Folha sai perdendo na invasão do Panamá

Os leitores do "Jornal do Brasil" e de "O Estado de S.Paulo" estão melhor informados sobre a invasão do Panamá do que os da Folha. O episódio veio mostrar como é frágil o serviço de notícias internacionais deste jornal quando não está apoiado por um enviado especial ao local dos acontecimentos mais significativos.

Na sexta-feira retrasada, quando até o "The New York Times" reconhecia em primeira página que as tropas americanas estavam em dificuldades no Panamá, a primeira página da Folha ressaltava que os EUA estavam realizando uma "operação limpeza" para prender o general Manuel Antonio Noriega. Enquanto o "Jornal do Brasil" investia no noticiário sobre "o certo nível de frustração" que o presidente George Bush sentira por não ter capturado Noriega (conforme suas próprias palavras), a Folha ignorava este estado de espírito e destacava que Bush achava que a operação estava "valendo a pena" apesar da morte dos solados americanos Nem o serviço de imprensa do Pentágono conseguiu tanto otimismo junto.

Até aquele momento, os outros jornais brasileiros estavam trabalhando com material semelhante ao da Folha porque nenhum deles tinha conseguido colocar um jornalista no Panamá. Isto aconteceu exatamente na sexta-feira, dia 22, depois de um chá de cadeira em Miami. "A insistência do comando das tropas americanas em manter fechado o aeroporto da capital panamenha reforçou a suspeita de que o governo dos Estados Unidos está querendo impor um bloqueio das notícias que saem daquele país, preferindo filtrá-las através de Washington", atestou em Miami o jornalista Manoel Francisco Brito, do "Jornal do Brasil". O filtro funcionou em relação ao noticiário da Folha. A exceção ficou por conta dos comentários analíticos, em especial os de Paulo Francis. Naquele seu tradicional estilo deixa que eu chuto, Francis foi o único que deu conta da "censura" à imprensa e de uma certa incompetência na invasão. Aí os correspondentes da imprensa brasileira conseguiram entrar no Panamá. Menos o deste jornal, porque não foi enviado. Há razões para isto e os custos dessas viagens sempre falam alto. No entanto, esta falha da Folha acabou punindo o leitor, que vinha consumindo uma grande massa de informações acríticas e continuou na mesma.

Enquanto os outros jornais podiam dar uma ideia de atmosfera na Cidade do Panamá, a Folha era obrigada a se contentar com os despachos das agências. Por exemplo: o "Jornal do Brasil" foi o primeiro a abrir bem o noticiário a respeito da "guerra de nervos" que os americanos deflagraram contra a Nunciatura e o general Noriega. Cercaram a representação do Vaticano e passaram a utilizar vários artifícios para estourar os nervos de seus ocupantes.

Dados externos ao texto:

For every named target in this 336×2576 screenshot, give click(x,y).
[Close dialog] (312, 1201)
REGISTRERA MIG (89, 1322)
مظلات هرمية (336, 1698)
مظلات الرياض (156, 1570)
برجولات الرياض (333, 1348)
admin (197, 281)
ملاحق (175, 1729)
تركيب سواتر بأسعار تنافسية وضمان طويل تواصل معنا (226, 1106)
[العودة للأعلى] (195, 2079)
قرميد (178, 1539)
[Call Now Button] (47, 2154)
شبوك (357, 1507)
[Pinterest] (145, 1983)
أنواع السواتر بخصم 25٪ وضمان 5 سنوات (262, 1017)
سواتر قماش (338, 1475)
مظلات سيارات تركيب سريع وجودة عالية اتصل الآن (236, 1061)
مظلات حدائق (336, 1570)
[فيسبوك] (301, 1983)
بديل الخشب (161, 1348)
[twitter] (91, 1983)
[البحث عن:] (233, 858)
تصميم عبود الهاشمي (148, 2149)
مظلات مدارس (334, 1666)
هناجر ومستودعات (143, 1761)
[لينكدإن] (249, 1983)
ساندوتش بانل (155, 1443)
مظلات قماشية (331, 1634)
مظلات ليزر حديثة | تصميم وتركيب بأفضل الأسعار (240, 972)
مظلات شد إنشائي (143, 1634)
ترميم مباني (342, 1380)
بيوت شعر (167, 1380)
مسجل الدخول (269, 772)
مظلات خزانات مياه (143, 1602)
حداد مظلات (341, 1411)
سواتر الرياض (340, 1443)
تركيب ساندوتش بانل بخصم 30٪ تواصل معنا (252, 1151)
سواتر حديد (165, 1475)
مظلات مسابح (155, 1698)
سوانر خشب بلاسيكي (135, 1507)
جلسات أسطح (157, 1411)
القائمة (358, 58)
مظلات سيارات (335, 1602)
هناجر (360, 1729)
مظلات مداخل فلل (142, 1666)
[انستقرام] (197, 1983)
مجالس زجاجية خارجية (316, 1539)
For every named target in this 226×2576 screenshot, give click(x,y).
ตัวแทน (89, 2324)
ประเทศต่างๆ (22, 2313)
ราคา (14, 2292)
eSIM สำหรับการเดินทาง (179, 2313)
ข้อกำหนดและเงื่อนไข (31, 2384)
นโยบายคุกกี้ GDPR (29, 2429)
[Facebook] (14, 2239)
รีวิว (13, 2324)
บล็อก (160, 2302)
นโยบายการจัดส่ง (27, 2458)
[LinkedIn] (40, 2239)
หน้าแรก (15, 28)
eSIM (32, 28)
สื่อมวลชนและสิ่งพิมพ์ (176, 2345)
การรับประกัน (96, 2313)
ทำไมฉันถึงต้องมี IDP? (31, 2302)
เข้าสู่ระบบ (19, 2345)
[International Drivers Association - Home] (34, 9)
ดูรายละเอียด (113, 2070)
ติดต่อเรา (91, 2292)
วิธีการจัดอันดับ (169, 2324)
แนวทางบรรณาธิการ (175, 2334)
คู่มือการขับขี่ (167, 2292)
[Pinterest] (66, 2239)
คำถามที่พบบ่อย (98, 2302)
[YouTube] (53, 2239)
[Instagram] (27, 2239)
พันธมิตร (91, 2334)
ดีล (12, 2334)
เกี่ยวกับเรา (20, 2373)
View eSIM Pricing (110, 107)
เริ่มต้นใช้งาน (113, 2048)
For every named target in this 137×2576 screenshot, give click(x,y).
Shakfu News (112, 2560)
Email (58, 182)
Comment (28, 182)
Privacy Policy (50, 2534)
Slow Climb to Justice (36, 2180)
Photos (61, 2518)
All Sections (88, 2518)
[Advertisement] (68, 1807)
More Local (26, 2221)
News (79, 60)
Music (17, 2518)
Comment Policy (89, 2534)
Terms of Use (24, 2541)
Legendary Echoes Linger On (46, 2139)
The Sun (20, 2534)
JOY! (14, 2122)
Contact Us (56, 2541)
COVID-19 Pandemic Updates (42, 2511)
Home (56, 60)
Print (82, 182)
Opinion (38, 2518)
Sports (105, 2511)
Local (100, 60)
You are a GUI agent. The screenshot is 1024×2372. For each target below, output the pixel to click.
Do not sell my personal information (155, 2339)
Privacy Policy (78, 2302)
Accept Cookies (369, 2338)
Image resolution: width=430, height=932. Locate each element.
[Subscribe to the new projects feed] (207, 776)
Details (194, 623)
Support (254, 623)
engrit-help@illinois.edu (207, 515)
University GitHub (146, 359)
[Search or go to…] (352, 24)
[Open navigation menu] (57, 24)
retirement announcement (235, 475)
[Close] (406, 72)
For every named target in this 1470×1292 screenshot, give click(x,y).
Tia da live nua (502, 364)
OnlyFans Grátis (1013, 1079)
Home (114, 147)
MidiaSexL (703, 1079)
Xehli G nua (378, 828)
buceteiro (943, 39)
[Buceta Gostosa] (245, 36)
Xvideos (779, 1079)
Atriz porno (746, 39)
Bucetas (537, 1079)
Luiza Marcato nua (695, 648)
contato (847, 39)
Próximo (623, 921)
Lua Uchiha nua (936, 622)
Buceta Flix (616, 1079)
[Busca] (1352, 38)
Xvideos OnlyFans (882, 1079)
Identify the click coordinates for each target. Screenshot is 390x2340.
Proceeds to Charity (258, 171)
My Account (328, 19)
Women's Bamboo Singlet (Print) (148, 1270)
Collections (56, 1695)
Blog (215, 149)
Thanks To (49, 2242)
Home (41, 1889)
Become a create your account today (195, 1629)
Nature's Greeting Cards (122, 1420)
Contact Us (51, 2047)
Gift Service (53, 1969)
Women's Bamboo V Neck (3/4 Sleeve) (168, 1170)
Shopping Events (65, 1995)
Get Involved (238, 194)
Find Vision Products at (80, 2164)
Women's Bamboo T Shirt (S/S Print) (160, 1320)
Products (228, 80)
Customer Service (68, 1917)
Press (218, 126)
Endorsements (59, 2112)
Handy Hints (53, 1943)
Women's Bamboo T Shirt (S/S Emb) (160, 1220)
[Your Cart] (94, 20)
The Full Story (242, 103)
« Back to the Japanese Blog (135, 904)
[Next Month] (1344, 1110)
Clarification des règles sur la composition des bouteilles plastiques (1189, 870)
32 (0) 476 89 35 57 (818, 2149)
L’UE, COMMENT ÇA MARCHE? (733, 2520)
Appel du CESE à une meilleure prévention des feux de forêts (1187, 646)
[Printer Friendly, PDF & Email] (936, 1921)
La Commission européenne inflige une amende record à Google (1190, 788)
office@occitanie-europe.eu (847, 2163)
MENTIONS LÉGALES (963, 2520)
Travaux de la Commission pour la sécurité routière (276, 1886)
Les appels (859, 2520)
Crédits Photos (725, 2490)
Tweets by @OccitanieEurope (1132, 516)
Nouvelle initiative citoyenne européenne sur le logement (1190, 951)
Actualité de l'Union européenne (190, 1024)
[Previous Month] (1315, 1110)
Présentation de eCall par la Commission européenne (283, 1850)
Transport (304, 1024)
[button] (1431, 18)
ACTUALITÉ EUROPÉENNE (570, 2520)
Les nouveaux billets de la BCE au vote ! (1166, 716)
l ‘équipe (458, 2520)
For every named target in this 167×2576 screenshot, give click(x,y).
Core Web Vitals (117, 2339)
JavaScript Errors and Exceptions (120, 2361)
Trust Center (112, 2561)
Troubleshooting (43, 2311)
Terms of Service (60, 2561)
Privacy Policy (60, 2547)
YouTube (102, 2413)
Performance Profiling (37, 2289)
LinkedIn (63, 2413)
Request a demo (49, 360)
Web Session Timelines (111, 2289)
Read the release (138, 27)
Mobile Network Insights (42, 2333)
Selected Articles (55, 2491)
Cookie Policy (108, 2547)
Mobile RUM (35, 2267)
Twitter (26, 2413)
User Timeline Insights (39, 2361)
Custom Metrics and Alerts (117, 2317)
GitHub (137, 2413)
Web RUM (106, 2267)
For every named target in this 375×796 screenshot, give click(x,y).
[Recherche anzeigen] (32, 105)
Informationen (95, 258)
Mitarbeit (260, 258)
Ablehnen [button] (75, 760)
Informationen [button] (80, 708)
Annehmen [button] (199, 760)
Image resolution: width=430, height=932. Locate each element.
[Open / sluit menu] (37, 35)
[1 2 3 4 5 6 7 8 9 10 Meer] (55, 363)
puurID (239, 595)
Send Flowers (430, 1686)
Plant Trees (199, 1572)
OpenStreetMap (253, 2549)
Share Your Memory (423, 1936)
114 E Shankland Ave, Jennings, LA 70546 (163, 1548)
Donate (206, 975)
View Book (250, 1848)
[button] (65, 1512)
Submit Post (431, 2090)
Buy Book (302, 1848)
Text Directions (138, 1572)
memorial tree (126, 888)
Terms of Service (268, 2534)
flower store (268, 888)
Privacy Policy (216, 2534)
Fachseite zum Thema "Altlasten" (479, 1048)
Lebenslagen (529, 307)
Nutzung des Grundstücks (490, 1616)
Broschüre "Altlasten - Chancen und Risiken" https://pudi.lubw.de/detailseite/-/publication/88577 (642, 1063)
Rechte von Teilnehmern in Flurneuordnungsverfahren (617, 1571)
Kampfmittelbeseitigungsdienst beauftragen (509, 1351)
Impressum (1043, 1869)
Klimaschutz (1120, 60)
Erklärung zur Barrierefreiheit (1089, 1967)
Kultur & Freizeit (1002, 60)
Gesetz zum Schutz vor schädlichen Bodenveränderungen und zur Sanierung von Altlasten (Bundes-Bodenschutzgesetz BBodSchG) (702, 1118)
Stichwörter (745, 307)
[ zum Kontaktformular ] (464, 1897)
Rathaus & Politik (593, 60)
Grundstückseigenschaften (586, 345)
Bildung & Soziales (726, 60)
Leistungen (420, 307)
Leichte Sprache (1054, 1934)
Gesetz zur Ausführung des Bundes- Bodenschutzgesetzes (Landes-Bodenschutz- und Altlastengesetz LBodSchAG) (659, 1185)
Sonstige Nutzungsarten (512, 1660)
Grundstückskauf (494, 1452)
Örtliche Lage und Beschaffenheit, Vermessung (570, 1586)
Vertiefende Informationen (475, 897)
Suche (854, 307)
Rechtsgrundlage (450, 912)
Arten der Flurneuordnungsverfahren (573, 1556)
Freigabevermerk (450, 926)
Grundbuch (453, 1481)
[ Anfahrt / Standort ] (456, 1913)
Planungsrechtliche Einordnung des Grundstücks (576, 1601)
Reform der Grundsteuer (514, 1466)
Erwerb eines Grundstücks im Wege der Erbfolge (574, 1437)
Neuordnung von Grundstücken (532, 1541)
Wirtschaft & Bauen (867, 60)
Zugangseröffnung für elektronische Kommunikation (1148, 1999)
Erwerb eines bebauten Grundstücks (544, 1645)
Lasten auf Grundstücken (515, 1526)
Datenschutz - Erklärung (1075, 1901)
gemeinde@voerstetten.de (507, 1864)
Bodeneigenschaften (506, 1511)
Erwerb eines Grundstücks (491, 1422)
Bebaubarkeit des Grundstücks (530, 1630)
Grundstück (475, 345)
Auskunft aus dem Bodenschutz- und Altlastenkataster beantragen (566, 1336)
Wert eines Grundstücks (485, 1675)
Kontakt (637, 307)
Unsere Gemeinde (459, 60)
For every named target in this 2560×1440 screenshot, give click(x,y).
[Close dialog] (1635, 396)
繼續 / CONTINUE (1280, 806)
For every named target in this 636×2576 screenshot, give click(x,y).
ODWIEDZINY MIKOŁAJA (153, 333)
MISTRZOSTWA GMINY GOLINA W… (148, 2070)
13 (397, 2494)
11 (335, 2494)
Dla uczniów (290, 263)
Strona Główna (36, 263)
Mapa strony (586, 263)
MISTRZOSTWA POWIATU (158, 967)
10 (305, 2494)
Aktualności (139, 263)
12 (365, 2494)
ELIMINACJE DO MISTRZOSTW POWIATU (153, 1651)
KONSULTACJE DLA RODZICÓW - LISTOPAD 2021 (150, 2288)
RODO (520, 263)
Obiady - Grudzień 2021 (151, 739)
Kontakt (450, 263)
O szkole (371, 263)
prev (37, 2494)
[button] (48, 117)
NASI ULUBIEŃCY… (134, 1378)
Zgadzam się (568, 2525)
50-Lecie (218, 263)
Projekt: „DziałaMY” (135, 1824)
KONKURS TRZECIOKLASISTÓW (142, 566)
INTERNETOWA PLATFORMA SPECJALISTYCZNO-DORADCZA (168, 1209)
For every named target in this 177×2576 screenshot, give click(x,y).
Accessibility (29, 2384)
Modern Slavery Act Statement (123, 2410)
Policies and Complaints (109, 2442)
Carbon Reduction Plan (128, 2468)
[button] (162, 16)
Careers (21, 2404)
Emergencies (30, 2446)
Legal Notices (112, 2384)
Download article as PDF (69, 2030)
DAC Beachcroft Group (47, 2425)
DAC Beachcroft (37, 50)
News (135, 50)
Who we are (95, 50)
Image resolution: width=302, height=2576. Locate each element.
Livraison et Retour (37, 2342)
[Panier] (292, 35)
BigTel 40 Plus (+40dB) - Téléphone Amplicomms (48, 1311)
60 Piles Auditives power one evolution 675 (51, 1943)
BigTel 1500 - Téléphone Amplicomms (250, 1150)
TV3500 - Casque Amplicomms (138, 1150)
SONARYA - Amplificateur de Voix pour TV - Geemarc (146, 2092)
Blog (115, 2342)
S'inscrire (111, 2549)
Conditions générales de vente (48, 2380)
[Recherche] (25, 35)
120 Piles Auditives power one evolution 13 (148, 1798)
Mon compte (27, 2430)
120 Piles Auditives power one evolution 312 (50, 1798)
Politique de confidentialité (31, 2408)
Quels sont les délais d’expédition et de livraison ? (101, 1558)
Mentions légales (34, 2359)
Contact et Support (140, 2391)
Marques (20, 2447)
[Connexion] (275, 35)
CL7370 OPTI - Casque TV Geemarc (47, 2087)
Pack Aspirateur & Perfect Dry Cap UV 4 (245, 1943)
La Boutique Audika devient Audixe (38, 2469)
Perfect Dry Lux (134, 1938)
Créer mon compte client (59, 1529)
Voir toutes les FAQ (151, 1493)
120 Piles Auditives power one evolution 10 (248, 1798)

No mesmo dia em que o "Jornal do Brasil" escancarava esta tática, a Folha se resignava a reproduzir despacho da agência americana Associated Press que dava conta, objetivamente, do cerco à Nunciatura. Ali se enumeravam as medidas tomadas pelos EUA: limpeza da vegetação, tiros nas luminárias, fechamento das ruas em volta com arame farpado e música nos alto-falantes. De maneira como deu o despacho, a folha contribuiu para perpetuar uma manipulação objetivosa. Tudo estava noticiado, mas de maneira a não deixar transparecer a importância "psicológica" desse tipo de cerco. Como a de que a música era repetida em alto volume.

São ângulos muito diferentes que não interferem na compreensão da notícia, pode-se retrucar. Não é bem assim. Sem um enviado especial, a Folha podia utilizar melhor os jornalistas que tem nos EUA para dar outras notícias aos seus leitores, diariamente, que propiciassem distanciamento e possibilidade de crítica. Despacho do correspondente de "O Estado" em Washington informava na sexta-feira que o impasse se resolveria "em questão de dias" e explicava o porquê. Podia ser mera especulação, mas enquanto isto a Folha se apoiava nas agências para manchetar que o pessoal que hoje forma o novo governo panamenho soube da invasão só cinco horas antes, uma informação de segunda grandeza. Eles ainda souberam...

Ao entrar na simples reprodução do noticiário das agências internacionais, o jornal submeteu-se à pasteurização inerente à visão que elas têm de jornalismo. Estão comprometidas com a cobertura factual. São relatoras do desenrolar dos acontecimentos sem ordenação crítica -coisas que os jornais americanos fazem com competência através de seus enviados especiais ou correspondentes locais.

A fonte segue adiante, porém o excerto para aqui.